Les Français qui se chauffent au fioul domestique scrutent désormais quotidiennement les tarifs proposés par les différentes plateformes en ligne. Une vigilance qui s’explique par des variations constantes, parfois d’un jour à l’autre, sur fond de tensions géopolitiques et de fluctuations du marché pétrolier mondial.
Des tarifs divergents selon les comparateurs
Au 14 août, les trois principales plateformes de comparaison affichent des prix moyens relativement proches mais des évolutions opposées. FioulReduc propose 1 000 litres à 1 660 euros, soit une baisse de 4 euros en 24 heures.

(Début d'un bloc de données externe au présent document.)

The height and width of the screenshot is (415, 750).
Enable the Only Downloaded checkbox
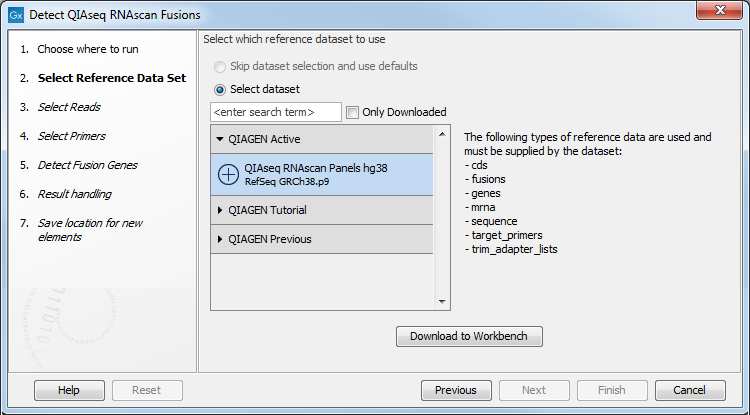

PrixFioul suit la tendance inverse avec un tarif moyen de 1 659 euros pour la même quantité, en hausse de 3 euros par rapport à la veille. Fioulmarket se positionne légèrement au-dessus avec 1 678 euros, affichant un recul d’1 euro.
L’écart entre l’offre la plus avantageuse et la plus onéreuse atteint 19 euros pour 1 000 litres. Une différence qui peut rapidement peser sur le budget des ménages lors d’une commande importante.
Le marché pétrolier reste sous tension
Ces variations s’inscrivent dans un contexte mondial particulièrement instable. Le baril de Brent s’échange aux alentours de 88,47 dollars, tandis que le WTI atteint 82,75 dollars.
Ces rebonds s’expliquent principalement par les tensions persistantes avec l’Iran, qui continuent d’alimenter l’incertitude sur les marchés énergétiques internationaux.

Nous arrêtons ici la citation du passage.